** WHAT IS NEEDED **
Pick out every line in the records that contains the word "Where", and copy each one in full. Case matters.

#### STORED ROWS ####

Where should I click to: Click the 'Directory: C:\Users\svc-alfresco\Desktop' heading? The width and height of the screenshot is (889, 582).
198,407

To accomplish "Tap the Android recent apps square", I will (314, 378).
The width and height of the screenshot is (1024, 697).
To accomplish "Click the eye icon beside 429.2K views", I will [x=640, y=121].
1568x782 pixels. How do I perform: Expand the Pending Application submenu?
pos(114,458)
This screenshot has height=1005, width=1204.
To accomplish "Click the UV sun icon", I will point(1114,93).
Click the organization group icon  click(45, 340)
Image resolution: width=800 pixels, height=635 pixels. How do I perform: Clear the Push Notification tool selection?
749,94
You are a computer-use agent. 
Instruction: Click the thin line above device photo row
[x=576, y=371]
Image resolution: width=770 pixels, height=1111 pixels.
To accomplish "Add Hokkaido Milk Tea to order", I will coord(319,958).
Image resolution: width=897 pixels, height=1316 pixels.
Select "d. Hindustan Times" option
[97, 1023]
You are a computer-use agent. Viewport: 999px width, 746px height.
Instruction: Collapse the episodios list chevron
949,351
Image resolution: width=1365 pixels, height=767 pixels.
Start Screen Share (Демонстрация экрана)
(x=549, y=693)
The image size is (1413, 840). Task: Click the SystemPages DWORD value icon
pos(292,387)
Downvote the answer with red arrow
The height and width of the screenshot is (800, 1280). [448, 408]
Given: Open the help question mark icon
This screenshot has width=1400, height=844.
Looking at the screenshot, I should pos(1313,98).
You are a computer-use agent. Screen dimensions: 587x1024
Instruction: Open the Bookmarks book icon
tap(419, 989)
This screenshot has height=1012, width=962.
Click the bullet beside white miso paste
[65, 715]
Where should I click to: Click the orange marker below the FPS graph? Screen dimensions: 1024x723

####

** TASK OUTPUT **
Where should I click to: Click the 'Directory: C:\Users\svc-alfresco\Desktop' heading? The width and height of the screenshot is (889, 582).
Where should I click to: Click the orange marker below the FPS graph? Screen dimensions: 1024x723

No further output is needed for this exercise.